▸ **Exercise brief**:
An exact, complete copy of the data is all that is needed.

(Stored items)
==*==
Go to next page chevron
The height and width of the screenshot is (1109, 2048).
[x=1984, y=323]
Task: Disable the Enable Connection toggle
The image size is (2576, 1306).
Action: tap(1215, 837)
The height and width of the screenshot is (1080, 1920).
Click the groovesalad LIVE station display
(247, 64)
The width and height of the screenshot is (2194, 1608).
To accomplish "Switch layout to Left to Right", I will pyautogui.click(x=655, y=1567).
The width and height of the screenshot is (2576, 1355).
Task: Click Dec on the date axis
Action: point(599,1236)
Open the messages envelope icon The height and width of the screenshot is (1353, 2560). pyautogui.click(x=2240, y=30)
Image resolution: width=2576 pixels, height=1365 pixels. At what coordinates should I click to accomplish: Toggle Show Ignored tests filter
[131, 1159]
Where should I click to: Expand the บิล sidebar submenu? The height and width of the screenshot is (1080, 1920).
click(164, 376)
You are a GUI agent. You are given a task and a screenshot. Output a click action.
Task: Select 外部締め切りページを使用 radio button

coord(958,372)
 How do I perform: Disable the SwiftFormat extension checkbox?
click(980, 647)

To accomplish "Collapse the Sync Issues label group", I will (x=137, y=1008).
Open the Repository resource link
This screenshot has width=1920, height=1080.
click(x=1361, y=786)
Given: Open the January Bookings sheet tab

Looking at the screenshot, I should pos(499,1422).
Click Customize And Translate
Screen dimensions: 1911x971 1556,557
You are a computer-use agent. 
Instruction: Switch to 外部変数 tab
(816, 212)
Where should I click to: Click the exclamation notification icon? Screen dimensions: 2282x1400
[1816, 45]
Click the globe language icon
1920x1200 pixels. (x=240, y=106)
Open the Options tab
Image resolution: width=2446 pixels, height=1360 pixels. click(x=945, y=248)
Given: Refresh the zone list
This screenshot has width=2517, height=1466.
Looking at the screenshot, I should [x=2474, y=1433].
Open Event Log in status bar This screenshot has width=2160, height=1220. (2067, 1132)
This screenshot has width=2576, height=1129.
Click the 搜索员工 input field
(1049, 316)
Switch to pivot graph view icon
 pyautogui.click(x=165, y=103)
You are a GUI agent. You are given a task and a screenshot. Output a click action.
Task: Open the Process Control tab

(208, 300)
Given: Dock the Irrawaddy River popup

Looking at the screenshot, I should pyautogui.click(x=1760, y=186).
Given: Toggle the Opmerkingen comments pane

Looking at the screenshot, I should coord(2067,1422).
==*==
▸ **Solution to this exercise**:
Go to next page chevron
The height and width of the screenshot is (1109, 2048).
[x=1984, y=323]
Task: Disable the Enable Connection toggle
The image size is (2576, 1306).
Action: tap(1215, 837)
The height and width of the screenshot is (1080, 1920).
Click the groovesalad LIVE station display
(247, 64)
The width and height of the screenshot is (2194, 1608).
To accomplish "Switch layout to Left to Right", I will pyautogui.click(x=655, y=1567).
The width and height of the screenshot is (2576, 1355).
Task: Click Dec on the date axis
Action: point(599,1236)
Open the messages envelope icon The height and width of the screenshot is (1353, 2560). pyautogui.click(x=2240, y=30)
Image resolution: width=2576 pixels, height=1365 pixels. At what coordinates should I click to accomplish: Toggle Show Ignored tests filter
[131, 1159]
Where should I click to: Expand the บิล sidebar submenu? The height and width of the screenshot is (1080, 1920).
click(164, 376)
You are a GUI agent. You are given a task and a screenshot. Output a click action.
Task: Select 外部締め切りページを使用 radio button

coord(958,372)
 How do I perform: Disable the SwiftFormat extension checkbox?
click(980, 647)

To accomplish "Collapse the Sync Issues label group", I will (x=137, y=1008).
Open the Repository resource link
This screenshot has width=1920, height=1080.
click(x=1361, y=786)
Given: Open the January Bookings sheet tab

Looking at the screenshot, I should pos(499,1422).
Click Customize And Translate
Screen dimensions: 1911x971 1556,557
You are a computer-use agent. 
Instruction: Switch to 外部変数 tab
(816, 212)
Where should I click to: Click the exclamation notification icon? Screen dimensions: 2282x1400
[1816, 45]
Click the globe language icon
1920x1200 pixels. (x=240, y=106)
Open the Options tab
Image resolution: width=2446 pixels, height=1360 pixels. click(x=945, y=248)
Given: Refresh the zone list
This screenshot has width=2517, height=1466.
Looking at the screenshot, I should [x=2474, y=1433].
Open Event Log in status bar This screenshot has width=2160, height=1220. (2067, 1132)
This screenshot has width=2576, height=1129.
Click the 搜索员工 input field
(1049, 316)
Switch to pivot graph view icon
 pyautogui.click(x=165, y=103)
You are a GUI agent. You are given a task and a screenshot. Output a click action.
Task: Open the Process Control tab

(208, 300)
Given: Dock the Irrawaddy River popup

Looking at the screenshot, I should pyautogui.click(x=1760, y=186).
Given: Toggle the Opmerkingen comments pane

Looking at the screenshot, I should coord(2067,1422).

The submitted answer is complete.